TASKS:
- A) Summarize the article on testing machine-learning models in two sentences.
- B) Carry on the article on testing machine-learning models from the point where it stops.

DOCUMENT SECTION:
#####

Testing Models

In my last few articles, I've been dipping into the waters of "machine learning"—a powerful idea that has been moving steadily into the mainstream of computing, and that has the potential to change lives in numerous ways. The goal of machine learning is to produce a "model"—a piece of software that can make predictions with new data based on what it has learned from old data.

One common type of problem that machine learning can help solve is classification. Given some new data, how can you categorize it? For example, if you're a credit-card company, and you have data about a new purchase, does the purchase appear to be legitimate or fraudulent? The degree to which you can categorize a purchase accurately depends on the quality of your model. And, the quality of your model will generally depend on not only the algorithm you choose, but also the quantity and quality of data you use to "train" that model.

Implied in the above statement is that given the same input data, different algorithms can produce different results. For this reason, it's not enough to choose a machine-learning algorithm. You also must test the resulting model and compare its quality against other models as well.

So in this article, I explore the notion of testing models. I show how Python's scikit-learn package, which you can use to build and train models, also provides the ability to test them. I also describe how scikit-learn provides tools to compare model effectiveness.

Testing Models

What does it even mean to "test" a model? After all, if you have built a model based on available data, doesn't it make sense that the model will work with future data?

Perhaps, but you need to check, just to be sure. Perhaps the algorithm isn't quite appropriate for the type of data you're examining, or perhaps there wasn't enough data to train the model well. Or, perhaps the data was flawed and, thus, didn't train the model effectively.

But, one of the biggest problems with modeling is that of "overfitting". Overfitting means that the model does a great job of describing the training data, but that it is tied to the training data so closely and specifically, it cannot be generalized further.

For example, let's assume that a credit-card company wants to model fraud. You know that in a large number of cases, people use credit cards to buy expensive electronics. An overfit model wouldn't just give extra weight to someone buying expensive electronics in its determination of fraud; it might look at the exact price, location and type of electronics being bought. In other words, the model will precisely describe what has happened in the past, limiting its ability to generalize and predict the future.

Imagine if you could read letters that were only from a font you had previously learned, and you can further understand the limitations of overfitting.

How do you avoid overfit models? You check them with a variety of input data. If the model performs well with a number of different inputs, it should work well with a number of outputs.

#####

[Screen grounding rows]
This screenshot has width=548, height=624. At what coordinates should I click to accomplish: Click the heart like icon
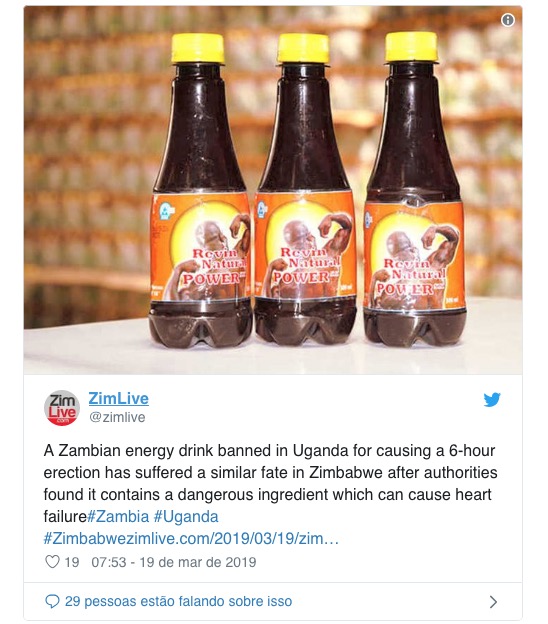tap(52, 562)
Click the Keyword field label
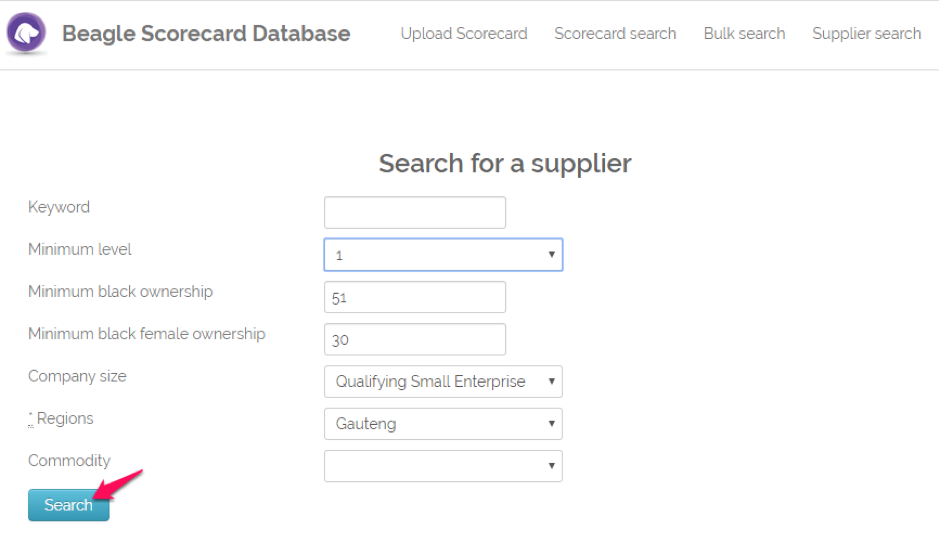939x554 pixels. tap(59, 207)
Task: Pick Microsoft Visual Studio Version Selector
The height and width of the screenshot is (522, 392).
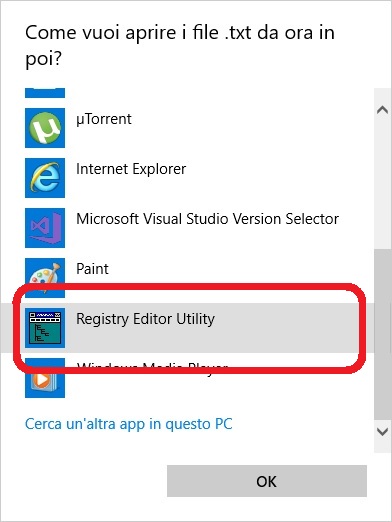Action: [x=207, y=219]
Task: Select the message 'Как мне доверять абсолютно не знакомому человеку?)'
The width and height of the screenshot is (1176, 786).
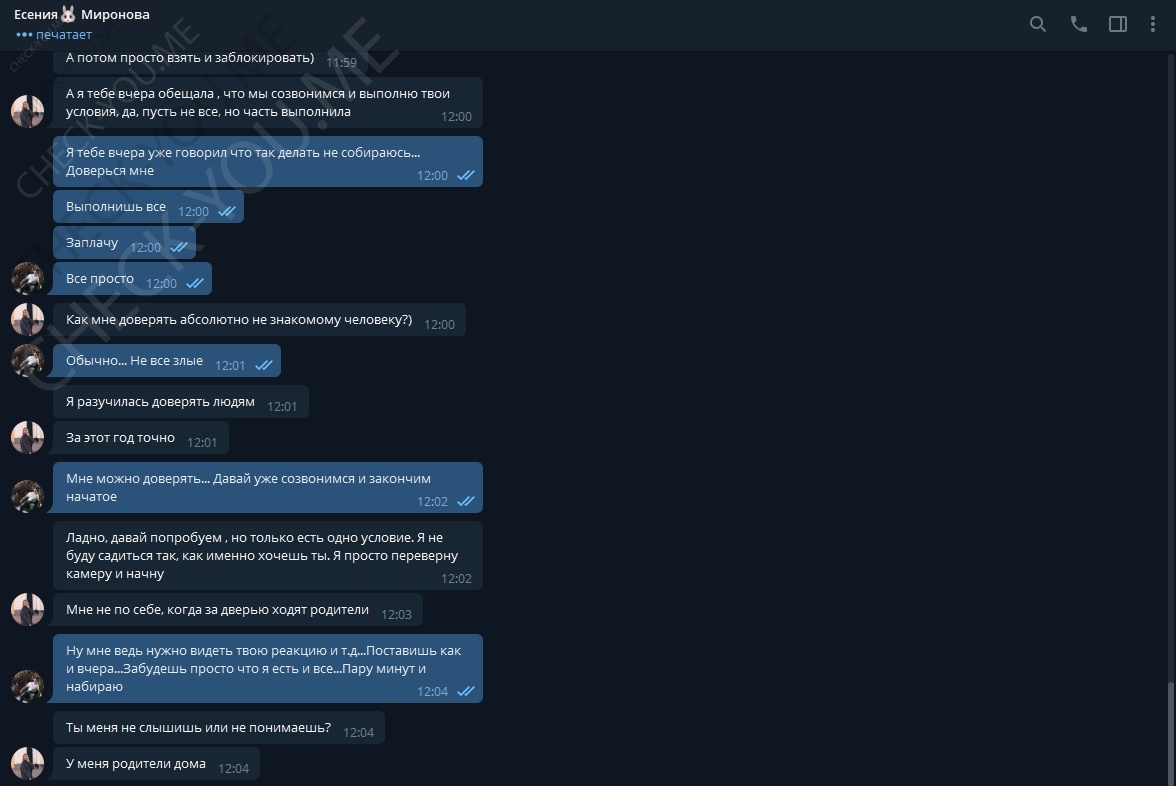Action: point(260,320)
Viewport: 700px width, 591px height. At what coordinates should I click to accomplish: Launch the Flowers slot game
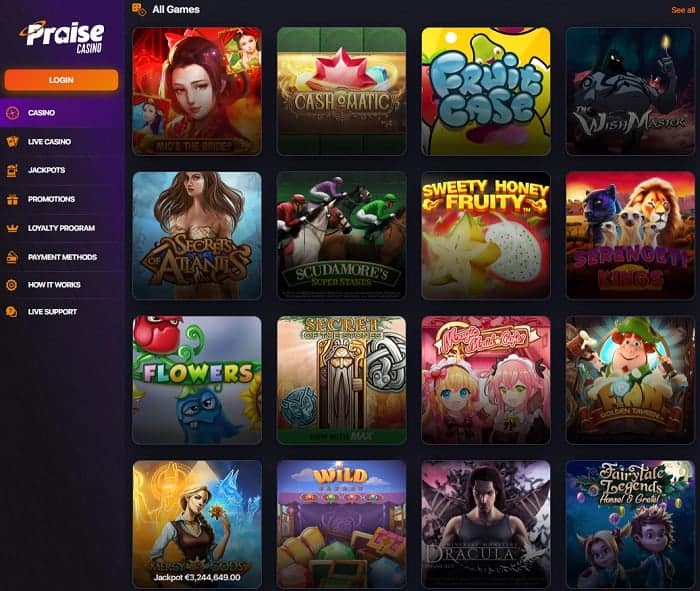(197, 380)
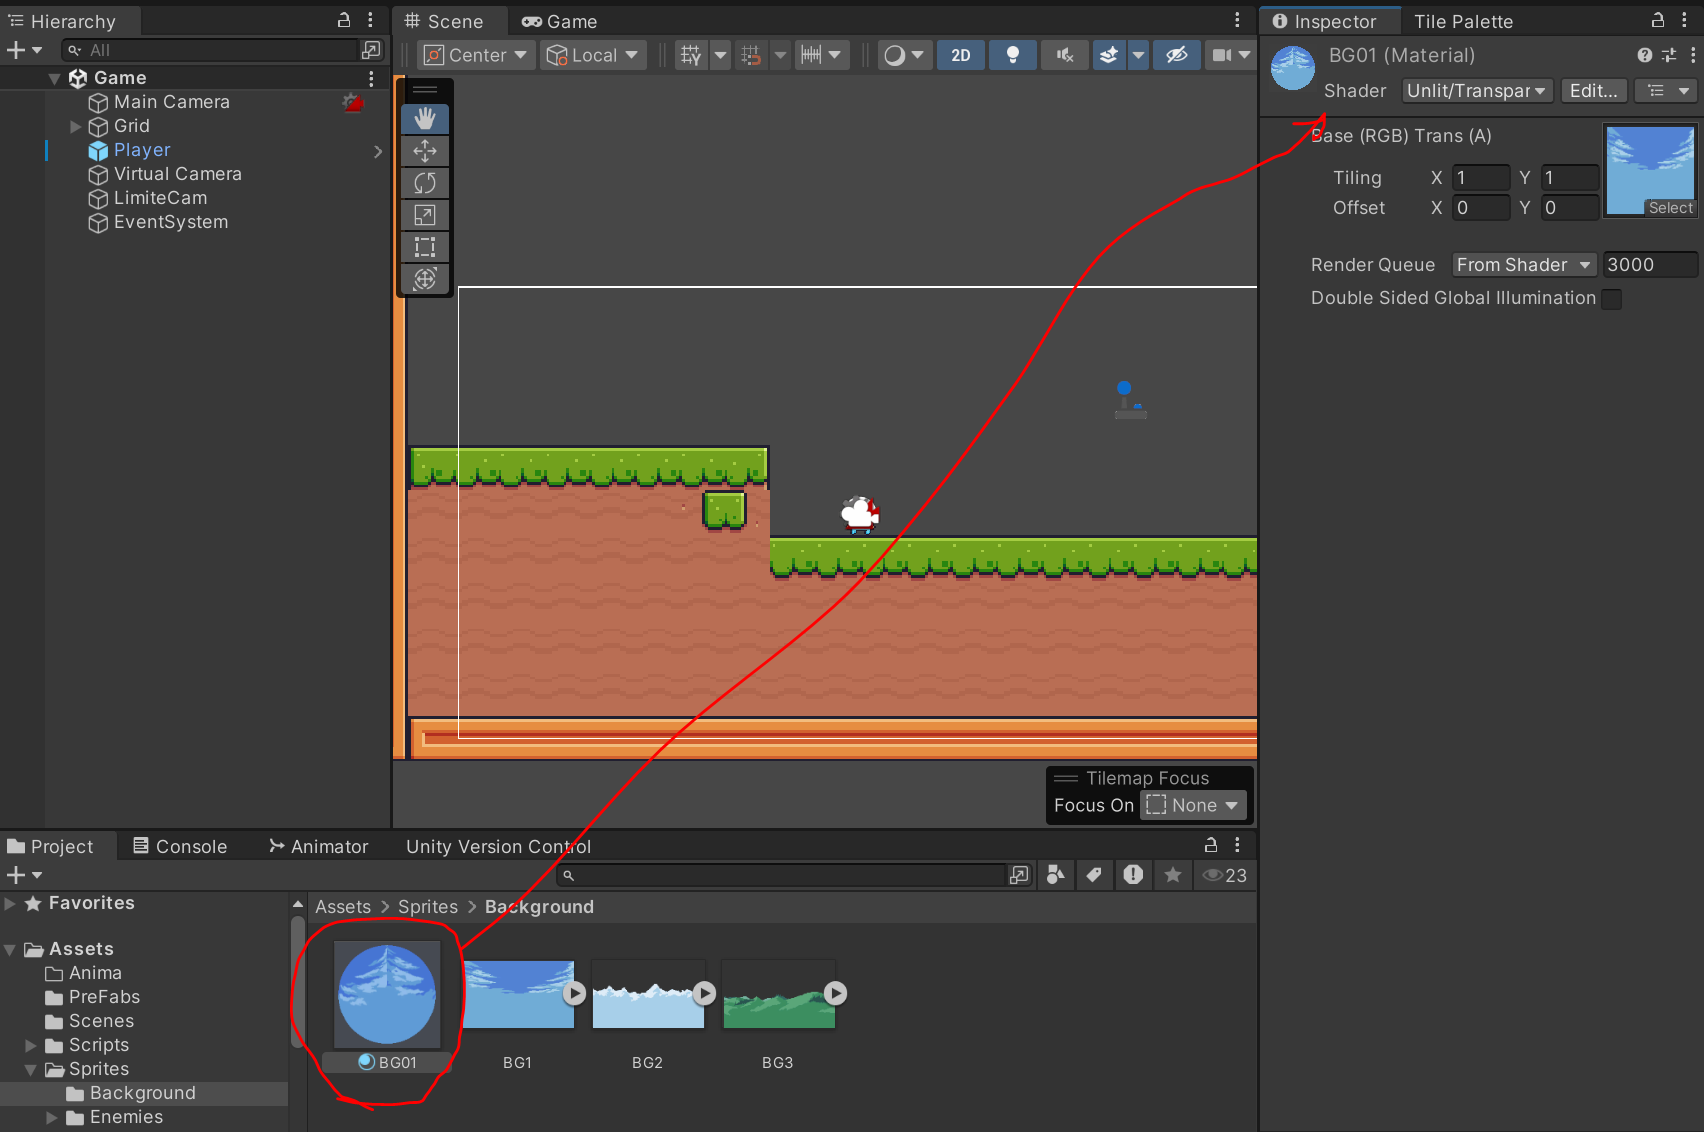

#####

OUTPUTS IN ORDER:
- A) Machine learning produces models that make predictions about new data based on old data, and because different algorithms can produce different results from the same input, each resulting model must be tested and compared against other models. A major problem is overfitting, in which a model describes its training data so closely that it cannot be generalized, and it is avoided by checking the model with a variety of input data.

- B)
In my last article, I continued to look at data from a semi-humorous study in which evaluations were made of burritos at a variety of restaurants in Southern California. Examining this data allowed one to identify which elements of a burrito were important (or not) in the overall burrito's quality assessment. Here, in summary, are the steps I took inside a Jupyter notebook window in order to create and assess the data:

%pylab inline
import pandas as pd                     # load pandas with an alias
from pandas import Series, DataFrame    # load useful Pandas classes
df = pd.read_csv('burrito.csv')         # read into a data frame

burrito_data = df[range(11,24)]
burrito_data.drop(['Circum', 'Volume', 'Length'], axis=1, inplace=True)
burrito_data.dropna(inplace=True, axis=0)

y = burrito_data['overall']
X = burrito_data.drop(['overall'], axis=1)

from sklearn.neighbors import KNeighborsRegressor  # import
                                                   # classifier
KNR = KNeighborsRegressor()                        # create a model
KNR.fit(X, y)                                      # train the model

So, is the model good or not? You can know only if you try to make some predictions for which you know the answers, and see whether the model predicts things correctly.

Where can you find data about which you already know the answers? In the input data, of course! You can ask the model (KNR) to make predictions about X and compare those with y. If the model were performing categorization, you even could examine it by hand to get a basic assessment. But using regression, or even a large-scale categorization model, you're going to need a more serious set of metrics.

Fortunately, scikit-learn comes with a number of metrics you can use. If you say:

from sklearn import metrics

then you have access to methods that can be used to compare your predicted values (that is, from the original "y" vector) to the values that were computed by the model. You can apply several scores to the model; one of them would be the "explained variance score". You can get that as follows:

y_test = KNR.predict(X)

from sklearn import metrics
metrics.mean_squared_error(y_test, y)